» **EXERCISE DESCRIPTION**: For the listing below, return the line containing "Notes App Not", the line containing "Experience (368, 83)", and all lines in between, exactly as written and nothing else.

» **RECORDS SHOWN**:

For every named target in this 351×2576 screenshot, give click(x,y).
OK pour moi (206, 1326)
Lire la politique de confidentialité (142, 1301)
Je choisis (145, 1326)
...
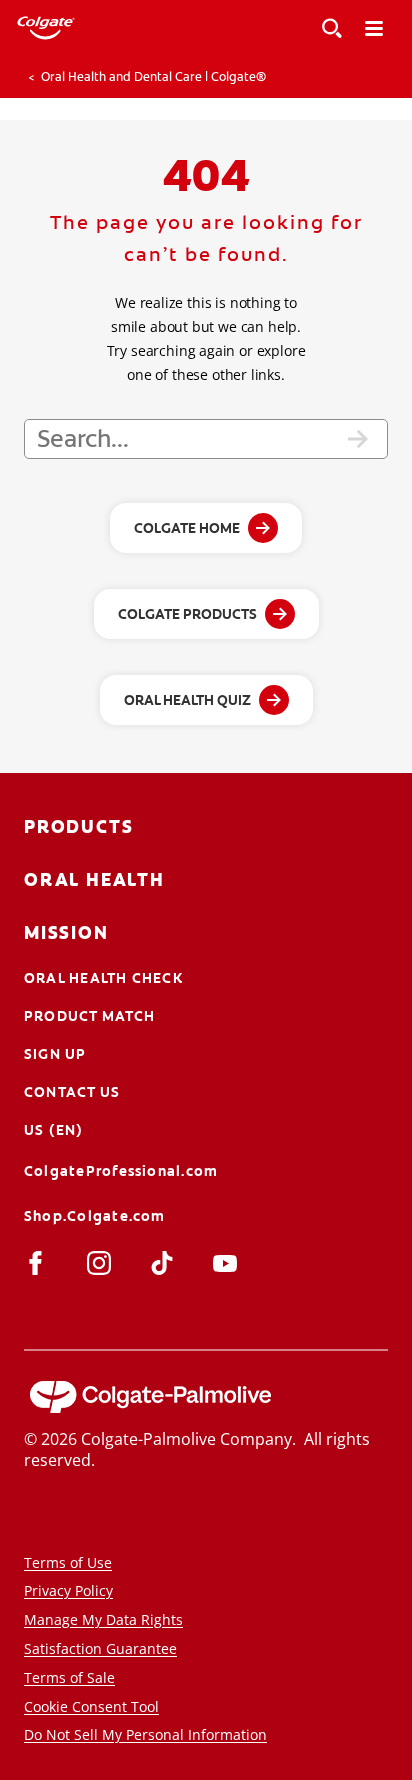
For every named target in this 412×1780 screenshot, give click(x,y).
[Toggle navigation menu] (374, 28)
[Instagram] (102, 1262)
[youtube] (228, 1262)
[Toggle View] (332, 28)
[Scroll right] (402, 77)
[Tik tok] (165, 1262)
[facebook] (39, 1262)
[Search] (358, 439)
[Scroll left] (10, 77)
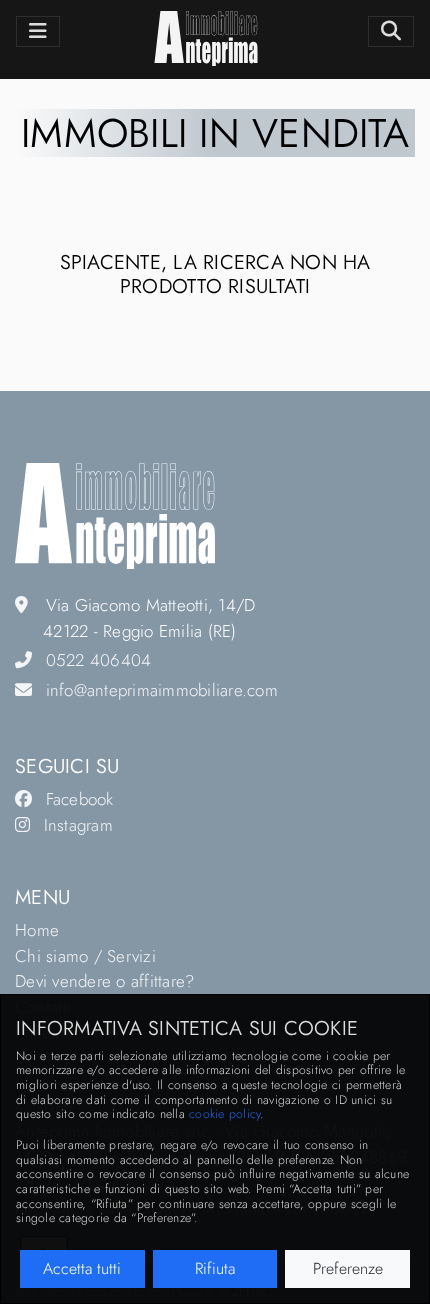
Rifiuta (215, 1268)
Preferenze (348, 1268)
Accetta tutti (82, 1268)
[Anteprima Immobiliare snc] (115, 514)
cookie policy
...
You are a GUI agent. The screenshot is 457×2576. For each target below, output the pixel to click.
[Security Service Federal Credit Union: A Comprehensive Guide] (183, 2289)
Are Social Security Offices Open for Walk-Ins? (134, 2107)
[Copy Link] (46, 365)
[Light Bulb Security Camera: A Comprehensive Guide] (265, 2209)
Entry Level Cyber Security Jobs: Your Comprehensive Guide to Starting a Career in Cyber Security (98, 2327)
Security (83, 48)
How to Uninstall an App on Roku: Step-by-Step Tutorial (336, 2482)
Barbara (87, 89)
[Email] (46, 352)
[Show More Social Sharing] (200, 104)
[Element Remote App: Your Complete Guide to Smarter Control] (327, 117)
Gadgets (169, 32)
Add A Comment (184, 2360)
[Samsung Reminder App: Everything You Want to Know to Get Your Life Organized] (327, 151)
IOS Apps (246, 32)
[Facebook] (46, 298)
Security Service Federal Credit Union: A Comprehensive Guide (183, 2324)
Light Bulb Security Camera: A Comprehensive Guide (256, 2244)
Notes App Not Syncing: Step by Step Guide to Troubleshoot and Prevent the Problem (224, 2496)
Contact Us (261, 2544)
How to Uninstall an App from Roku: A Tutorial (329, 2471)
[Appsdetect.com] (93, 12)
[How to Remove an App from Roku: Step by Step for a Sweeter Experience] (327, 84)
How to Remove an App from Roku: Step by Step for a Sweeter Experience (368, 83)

» **FINAL ANSWER**:
Notes App Not Syncing: Step by Step Guide to Troubleshoot and Prevent the Problem (224, 2496)
Contact Us (261, 2544)
How to Uninstall an App from Roku: A Tutorial (329, 2471)
[Appsdetect.com] (93, 12)
[How to Remove an App from Roku: Step by Step for a Sweeter Experience] (327, 84)
How to Remove an App from Roku: Step by Step for a Sweeter Experience (368, 83)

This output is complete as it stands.